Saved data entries
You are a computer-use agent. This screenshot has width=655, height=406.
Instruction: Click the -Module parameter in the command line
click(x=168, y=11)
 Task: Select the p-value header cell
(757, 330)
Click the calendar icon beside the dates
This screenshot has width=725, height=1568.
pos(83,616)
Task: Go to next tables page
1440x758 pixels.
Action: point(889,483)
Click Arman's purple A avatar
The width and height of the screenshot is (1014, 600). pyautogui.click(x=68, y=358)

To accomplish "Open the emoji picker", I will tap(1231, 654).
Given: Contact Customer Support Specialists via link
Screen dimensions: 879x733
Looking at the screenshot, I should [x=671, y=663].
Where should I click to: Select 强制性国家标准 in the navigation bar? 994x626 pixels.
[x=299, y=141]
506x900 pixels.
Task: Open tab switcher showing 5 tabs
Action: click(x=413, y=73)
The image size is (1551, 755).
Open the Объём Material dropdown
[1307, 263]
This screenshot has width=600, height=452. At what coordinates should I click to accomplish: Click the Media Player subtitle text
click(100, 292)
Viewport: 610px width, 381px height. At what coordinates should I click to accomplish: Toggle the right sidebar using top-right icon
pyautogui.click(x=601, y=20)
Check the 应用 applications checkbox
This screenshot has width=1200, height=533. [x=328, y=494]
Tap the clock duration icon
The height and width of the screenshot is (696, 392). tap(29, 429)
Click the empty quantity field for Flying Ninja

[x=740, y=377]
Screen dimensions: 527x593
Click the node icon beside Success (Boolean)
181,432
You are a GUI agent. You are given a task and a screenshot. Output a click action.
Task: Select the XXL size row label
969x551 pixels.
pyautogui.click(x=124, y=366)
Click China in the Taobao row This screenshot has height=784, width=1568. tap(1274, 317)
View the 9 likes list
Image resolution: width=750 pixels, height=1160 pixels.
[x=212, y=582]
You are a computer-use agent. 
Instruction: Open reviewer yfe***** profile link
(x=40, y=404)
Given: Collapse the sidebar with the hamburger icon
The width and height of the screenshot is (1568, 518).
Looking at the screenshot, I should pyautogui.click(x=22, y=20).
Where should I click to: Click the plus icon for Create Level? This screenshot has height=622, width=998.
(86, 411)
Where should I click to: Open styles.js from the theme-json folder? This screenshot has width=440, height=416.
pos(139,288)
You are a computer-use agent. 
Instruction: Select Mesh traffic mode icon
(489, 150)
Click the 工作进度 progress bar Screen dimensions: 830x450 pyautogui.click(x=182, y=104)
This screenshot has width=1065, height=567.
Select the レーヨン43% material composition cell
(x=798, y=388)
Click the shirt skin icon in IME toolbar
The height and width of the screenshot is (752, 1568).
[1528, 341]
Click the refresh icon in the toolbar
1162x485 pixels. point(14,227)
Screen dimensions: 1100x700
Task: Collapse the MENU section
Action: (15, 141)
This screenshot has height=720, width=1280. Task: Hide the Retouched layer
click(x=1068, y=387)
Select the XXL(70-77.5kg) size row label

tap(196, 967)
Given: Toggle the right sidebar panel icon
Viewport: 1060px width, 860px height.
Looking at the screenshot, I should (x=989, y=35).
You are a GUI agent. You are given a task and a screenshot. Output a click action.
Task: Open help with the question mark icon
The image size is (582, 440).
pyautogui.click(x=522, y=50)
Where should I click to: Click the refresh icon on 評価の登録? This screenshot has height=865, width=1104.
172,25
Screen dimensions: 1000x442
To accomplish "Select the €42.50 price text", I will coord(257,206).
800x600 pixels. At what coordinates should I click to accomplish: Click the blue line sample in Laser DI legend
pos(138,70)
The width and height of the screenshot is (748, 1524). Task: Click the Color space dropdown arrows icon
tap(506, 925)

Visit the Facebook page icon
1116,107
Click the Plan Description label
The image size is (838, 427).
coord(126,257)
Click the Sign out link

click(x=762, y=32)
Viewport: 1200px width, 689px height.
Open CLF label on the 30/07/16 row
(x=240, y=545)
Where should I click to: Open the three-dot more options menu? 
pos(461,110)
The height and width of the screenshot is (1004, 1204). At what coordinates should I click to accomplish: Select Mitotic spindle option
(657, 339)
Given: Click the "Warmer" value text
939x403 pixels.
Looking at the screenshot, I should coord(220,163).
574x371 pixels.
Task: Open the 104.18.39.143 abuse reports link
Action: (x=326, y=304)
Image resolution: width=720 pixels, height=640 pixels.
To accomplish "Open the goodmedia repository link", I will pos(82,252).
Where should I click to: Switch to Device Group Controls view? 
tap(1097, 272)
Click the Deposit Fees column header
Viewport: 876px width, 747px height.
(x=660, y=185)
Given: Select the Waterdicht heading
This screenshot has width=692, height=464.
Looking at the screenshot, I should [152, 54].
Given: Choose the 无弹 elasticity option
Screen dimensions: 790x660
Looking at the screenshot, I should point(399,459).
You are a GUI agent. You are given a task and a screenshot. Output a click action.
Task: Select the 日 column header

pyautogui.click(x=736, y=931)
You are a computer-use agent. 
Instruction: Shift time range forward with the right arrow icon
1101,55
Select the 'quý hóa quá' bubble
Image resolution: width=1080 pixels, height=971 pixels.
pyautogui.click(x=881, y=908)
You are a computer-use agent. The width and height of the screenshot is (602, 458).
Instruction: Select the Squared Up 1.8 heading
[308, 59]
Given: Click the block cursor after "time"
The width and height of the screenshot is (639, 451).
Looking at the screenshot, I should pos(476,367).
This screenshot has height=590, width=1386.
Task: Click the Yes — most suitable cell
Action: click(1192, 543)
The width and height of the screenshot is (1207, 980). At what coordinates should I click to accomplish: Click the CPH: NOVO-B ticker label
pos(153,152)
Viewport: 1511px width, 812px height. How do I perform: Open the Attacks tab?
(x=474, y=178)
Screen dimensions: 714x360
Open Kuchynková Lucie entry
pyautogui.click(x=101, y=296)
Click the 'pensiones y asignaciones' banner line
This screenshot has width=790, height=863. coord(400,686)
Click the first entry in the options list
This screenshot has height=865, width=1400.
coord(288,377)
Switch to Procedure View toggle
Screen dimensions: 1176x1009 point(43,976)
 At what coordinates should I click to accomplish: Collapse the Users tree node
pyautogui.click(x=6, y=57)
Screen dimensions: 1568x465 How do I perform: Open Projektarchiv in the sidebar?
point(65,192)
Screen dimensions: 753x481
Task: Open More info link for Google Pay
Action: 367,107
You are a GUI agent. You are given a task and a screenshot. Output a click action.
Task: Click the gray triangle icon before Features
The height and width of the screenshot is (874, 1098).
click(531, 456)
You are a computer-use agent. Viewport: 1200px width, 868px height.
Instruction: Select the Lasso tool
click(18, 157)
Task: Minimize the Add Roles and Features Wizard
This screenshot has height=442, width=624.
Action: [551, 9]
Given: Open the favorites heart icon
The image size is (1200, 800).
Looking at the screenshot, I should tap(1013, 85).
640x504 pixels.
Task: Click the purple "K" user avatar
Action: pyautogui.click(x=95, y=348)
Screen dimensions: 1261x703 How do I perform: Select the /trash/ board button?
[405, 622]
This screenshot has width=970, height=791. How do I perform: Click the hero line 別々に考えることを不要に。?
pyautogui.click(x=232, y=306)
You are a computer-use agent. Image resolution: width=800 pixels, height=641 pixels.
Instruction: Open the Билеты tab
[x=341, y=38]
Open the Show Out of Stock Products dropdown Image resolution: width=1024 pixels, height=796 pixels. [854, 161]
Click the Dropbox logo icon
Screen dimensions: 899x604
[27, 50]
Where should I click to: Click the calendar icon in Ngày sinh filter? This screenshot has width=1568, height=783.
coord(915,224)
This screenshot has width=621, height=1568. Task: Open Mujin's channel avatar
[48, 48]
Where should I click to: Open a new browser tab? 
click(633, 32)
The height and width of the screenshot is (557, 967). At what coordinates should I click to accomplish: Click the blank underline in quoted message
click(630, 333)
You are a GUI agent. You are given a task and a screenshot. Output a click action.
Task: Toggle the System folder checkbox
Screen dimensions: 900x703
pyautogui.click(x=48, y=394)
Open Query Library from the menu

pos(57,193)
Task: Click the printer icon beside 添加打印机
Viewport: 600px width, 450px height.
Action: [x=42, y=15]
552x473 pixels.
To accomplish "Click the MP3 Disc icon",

_Task statement_
All that is wanted is the number of lines in the records that include the string "Features".

_Written response_
2